**EXERCISE:**
Pictures in the entries below are excluded; copy only the lines from the one containing "This screenshot has height=484, width=818." to the one containing "Preferences... from the", both included.

**RECORD EXCERPTS:**
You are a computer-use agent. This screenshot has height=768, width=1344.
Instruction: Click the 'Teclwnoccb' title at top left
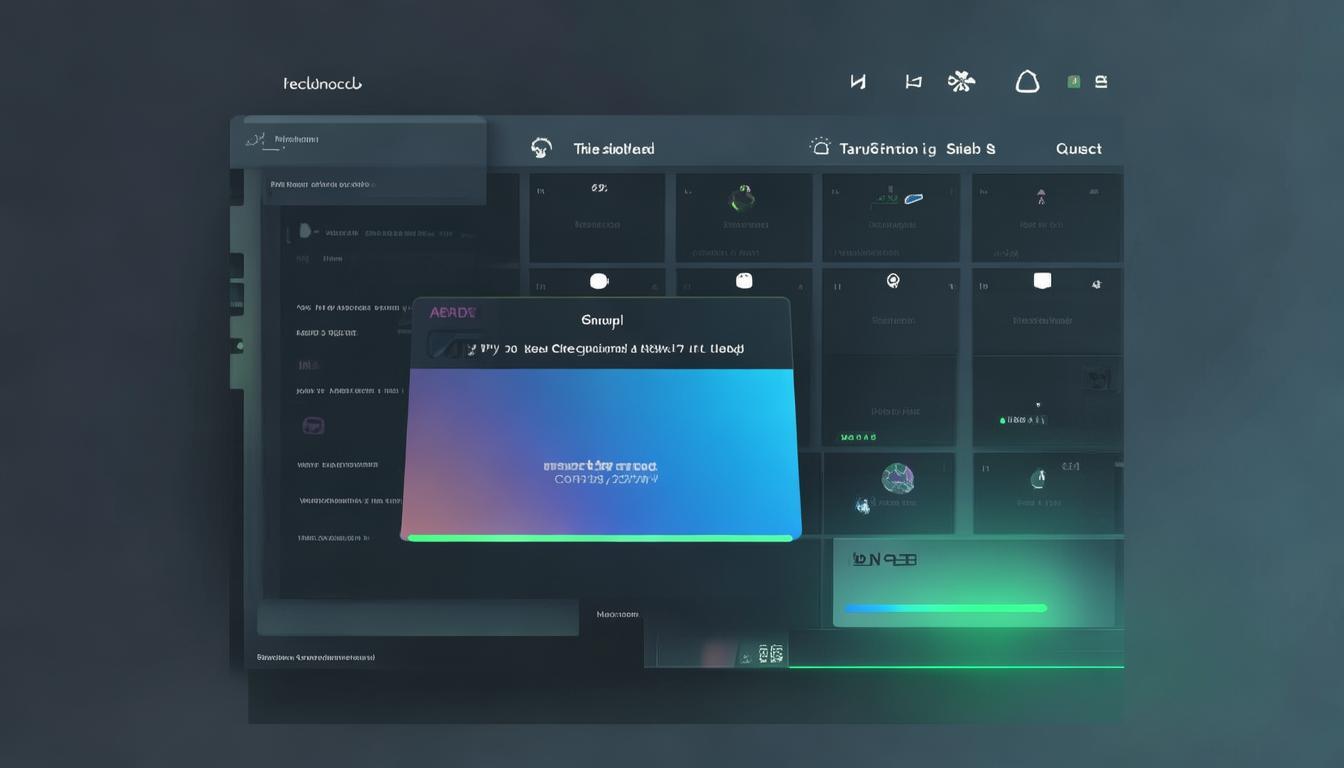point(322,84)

---

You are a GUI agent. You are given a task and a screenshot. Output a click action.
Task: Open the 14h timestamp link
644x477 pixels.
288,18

--

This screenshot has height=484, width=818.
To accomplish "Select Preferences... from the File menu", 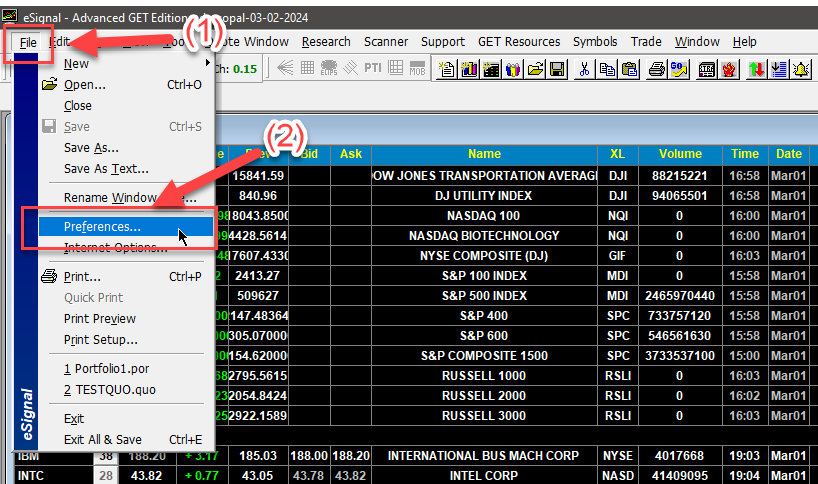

**SOLUTION FOR THIS TASK:**
This screenshot has height=484, width=818.
To accomplish "Select Preferences... from the File menu", 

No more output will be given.